Show each line of the entries below that contains the word "what".

## Dataset excerpts
####

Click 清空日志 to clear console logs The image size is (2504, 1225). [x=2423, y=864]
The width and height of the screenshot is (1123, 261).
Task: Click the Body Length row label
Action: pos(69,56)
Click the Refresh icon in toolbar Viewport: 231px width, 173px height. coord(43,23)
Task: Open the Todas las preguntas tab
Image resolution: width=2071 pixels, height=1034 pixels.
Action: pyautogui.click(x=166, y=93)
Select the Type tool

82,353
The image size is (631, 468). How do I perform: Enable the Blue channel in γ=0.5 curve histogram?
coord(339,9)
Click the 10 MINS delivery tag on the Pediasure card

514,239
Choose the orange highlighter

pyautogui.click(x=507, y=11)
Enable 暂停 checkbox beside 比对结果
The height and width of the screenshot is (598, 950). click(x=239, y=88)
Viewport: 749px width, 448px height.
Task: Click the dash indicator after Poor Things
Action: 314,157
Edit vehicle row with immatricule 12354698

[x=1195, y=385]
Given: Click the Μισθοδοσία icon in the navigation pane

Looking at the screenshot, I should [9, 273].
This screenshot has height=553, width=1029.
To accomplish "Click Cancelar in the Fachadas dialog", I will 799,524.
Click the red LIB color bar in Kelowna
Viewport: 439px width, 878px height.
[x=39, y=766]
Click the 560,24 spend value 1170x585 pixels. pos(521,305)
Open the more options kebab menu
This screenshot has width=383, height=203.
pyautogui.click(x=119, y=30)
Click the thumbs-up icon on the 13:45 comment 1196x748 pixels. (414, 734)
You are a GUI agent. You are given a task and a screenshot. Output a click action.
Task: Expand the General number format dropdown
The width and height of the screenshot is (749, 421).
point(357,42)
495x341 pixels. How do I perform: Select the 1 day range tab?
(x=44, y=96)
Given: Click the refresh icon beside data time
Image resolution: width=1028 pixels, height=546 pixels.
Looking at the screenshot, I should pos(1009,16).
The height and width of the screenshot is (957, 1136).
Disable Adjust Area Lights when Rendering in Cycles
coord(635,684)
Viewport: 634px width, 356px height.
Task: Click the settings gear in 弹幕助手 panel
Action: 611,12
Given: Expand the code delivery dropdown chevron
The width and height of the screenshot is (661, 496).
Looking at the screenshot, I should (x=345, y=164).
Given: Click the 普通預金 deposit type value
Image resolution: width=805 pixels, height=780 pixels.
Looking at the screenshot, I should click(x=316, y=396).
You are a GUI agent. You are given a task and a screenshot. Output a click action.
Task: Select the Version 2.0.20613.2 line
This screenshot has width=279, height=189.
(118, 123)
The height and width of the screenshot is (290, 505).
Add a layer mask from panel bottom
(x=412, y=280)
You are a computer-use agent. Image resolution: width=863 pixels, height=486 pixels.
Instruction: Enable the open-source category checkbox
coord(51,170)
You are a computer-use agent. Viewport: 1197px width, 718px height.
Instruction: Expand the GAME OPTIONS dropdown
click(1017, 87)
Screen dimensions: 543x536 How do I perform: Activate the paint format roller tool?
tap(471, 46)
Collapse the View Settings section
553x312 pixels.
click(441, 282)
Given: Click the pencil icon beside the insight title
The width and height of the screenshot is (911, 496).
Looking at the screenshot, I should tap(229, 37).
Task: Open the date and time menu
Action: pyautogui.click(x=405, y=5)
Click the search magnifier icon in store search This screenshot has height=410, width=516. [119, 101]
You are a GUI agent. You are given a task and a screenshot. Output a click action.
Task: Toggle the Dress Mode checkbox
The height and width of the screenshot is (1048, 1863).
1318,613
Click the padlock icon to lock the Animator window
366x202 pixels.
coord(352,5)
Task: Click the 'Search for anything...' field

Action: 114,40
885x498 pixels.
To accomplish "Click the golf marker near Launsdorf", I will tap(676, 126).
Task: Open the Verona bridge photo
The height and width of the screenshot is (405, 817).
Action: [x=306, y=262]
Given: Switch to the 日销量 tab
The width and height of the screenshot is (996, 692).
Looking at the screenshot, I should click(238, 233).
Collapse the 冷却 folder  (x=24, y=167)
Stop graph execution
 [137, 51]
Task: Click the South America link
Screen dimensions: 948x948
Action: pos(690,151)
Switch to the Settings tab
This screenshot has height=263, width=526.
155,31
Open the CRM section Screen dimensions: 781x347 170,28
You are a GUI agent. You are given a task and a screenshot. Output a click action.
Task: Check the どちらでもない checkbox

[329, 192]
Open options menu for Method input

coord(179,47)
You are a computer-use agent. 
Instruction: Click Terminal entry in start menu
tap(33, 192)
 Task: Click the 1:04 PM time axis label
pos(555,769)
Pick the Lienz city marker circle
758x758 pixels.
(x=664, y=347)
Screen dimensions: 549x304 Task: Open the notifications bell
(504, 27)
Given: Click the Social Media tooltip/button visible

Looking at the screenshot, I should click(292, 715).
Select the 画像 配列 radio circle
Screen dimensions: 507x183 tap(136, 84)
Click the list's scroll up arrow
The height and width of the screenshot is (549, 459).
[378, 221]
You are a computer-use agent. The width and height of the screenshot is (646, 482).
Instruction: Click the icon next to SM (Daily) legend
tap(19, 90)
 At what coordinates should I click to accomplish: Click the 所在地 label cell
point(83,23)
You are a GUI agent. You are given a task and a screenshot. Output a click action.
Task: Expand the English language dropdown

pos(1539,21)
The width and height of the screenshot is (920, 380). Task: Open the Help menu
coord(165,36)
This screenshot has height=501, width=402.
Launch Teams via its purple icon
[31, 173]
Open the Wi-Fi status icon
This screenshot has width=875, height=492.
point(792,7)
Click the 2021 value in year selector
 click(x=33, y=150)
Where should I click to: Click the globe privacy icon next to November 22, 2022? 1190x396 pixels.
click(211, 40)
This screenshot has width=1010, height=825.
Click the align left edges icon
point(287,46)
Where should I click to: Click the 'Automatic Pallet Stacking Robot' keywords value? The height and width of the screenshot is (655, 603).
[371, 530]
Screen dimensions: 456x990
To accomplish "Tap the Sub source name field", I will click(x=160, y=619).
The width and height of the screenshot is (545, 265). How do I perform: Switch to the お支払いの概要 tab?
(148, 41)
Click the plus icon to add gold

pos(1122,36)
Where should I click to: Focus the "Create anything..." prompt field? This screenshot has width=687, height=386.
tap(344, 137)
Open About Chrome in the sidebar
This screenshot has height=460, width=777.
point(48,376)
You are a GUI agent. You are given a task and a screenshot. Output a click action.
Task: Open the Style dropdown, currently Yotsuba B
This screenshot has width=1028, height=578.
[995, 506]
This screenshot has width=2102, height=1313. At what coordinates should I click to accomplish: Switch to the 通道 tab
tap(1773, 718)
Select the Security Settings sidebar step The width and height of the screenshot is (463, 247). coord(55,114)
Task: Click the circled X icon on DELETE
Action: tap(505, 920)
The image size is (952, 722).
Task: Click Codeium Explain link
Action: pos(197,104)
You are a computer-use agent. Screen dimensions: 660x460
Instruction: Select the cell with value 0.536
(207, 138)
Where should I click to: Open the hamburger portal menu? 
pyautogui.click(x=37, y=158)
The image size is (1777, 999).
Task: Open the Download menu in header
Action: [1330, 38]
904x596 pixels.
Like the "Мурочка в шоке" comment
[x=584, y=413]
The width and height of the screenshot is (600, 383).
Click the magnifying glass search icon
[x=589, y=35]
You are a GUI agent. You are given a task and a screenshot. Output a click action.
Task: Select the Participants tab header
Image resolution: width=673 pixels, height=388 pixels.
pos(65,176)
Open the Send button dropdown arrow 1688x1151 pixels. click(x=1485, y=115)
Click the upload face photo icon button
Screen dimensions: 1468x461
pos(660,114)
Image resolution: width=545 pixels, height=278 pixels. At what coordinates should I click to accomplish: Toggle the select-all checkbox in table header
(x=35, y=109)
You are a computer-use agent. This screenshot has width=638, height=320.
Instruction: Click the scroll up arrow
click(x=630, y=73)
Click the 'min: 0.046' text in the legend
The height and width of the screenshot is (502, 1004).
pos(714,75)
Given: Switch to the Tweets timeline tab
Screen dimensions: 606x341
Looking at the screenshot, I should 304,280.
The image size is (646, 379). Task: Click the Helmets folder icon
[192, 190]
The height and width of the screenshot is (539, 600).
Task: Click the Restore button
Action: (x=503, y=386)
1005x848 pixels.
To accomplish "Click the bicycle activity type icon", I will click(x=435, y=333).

####

## Final result
 At what coordinates should I click to accomplish: Click the 所在地 label cell
This screenshot has width=2102, height=1313. At what coordinates should I click to accomplish: Switch to the 通道 tab
Image resolution: width=545 pixels, height=278 pixels. At what coordinates should I click to accomplish: Toggle the select-all checkbox in table header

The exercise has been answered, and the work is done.